For instance, Intel’s 10nm processors, which were introduced last year, are created using 10nm transistors, while Apple’s A12X Bionic and AMD’s new CPUs, which are both 7nm transistors, are built using 7nm transistors.
History of Processor Size
The process sizes of desktop CPUs in the early 2000s were as big as 42nm, which sounds excessive in comparison to today’s process sizes. Then there were the 28nm process nodes, and then there were the 22nm process nodes. During the 2000s, the size of a transistor shrank by half almost every two years, on average. Since 2013, desktop processors have been shrinking at a nearly constant rate. Then, in 2018, Intel introduced its 10nm Sunny Cove processors, while AMD followed suit shortly after with their smaller 7nm CPUs (based on TSMC’s 7nm technology). In the case of smaller processes, the same holds true. In the last decade, mobile processors have shrunk from 14nm to 7nm (Apple A12X Bionic) and even smaller. According to reports, Qualcomm, the world’s largest mobile processor manufacturer, is already using the 7nm technology for the bulk of its new CPUs, and Apple is expected to sell phones with 7nm processors for at least a couple of years. Honor has also made the switch to the 7nm process with its Kirin 980 processor. In 2019, Samsung also introduced the Exynos 9825 CPU, which was the first mobile CPU to be produced on the 7nm process utilizing EUV (extreme ultraviolet) (extreme ultraviolet lithography). In a similar manner, MediaTek revealed a 7nm CPU for release in 2019. Although 7nm is presently the market trend and the standard that PDAs will follow for at least a couple of years, TSMC and Samsung have already said that they are working on 6nm, 5nm, and even 4nm technologies.

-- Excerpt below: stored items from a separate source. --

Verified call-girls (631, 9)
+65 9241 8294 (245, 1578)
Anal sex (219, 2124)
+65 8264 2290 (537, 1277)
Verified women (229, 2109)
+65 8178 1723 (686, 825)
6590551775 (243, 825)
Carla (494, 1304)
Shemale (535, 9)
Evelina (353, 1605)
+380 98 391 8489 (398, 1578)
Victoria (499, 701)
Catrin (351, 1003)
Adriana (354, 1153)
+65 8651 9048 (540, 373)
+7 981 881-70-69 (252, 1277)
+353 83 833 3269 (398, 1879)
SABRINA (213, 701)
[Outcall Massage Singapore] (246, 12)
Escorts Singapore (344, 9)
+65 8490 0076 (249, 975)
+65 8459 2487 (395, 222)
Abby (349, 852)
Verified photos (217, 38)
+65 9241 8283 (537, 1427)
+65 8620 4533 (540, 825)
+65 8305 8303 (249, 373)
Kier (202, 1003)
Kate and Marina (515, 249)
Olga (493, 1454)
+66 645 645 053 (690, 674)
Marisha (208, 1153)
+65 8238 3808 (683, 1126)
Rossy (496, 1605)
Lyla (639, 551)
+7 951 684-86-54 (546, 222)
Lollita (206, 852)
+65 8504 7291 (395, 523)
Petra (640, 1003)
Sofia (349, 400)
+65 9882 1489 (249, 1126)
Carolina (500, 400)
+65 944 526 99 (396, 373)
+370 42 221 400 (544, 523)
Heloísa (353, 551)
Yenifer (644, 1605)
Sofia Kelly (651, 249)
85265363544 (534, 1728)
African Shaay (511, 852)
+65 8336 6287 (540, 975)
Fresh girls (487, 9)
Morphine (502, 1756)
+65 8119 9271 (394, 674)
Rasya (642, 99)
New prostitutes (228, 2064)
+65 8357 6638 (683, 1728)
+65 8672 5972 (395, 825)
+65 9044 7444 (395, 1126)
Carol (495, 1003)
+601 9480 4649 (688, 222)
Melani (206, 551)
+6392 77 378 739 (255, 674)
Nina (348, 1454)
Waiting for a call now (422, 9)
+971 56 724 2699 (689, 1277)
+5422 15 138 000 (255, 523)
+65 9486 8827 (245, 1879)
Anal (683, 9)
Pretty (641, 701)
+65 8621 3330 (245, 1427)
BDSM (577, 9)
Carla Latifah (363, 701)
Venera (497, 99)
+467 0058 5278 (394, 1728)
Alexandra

What is the significance of smaller processes?
The reason why everyone prefers smaller transistors is that they perform better than their larger counterparts. For example, smaller transistors will take up less physical space, allowing you to pack in more transistors, which in turn results in more powerful processing. Second, smaller transistors will require less energy, resulting in a reduction in overall electrical consumption. And finally, because of the decreased power consumption, there is less heat dissipation, which results in cool CPUs. The most significant gains will be seen in mobile processors as a result of these smaller processes. The performance of the computer is important, but so is the efficiency of the power supply. Theoretically, a 7nm device can offer 25 percent greater performance than a 14nm chip while using half the amount of energy. Even though it is passively cooled, the Apple A12X has already proven to be superior to several desktop CPUs in benchmark tests. The process of downsizing these processes, on the other hand, is not as straightforward as it appears. Producing more accurate tools and equipment is required to make smaller transistors, which is why processors based on smaller processes will be more expensive than earlier, bigger processors. As we see manufacturers rush towards 4nm, we should expect pricing to return to sanity over time. With its EUV roadmap in place, Samsung is confident in its ability to be the first company to unveil a 4nm process. But what happens after 4nm? 2nm? Or what happens after 1nm? Well, how far technology “shrinks” is something we will all have to observe, and we shall in due course.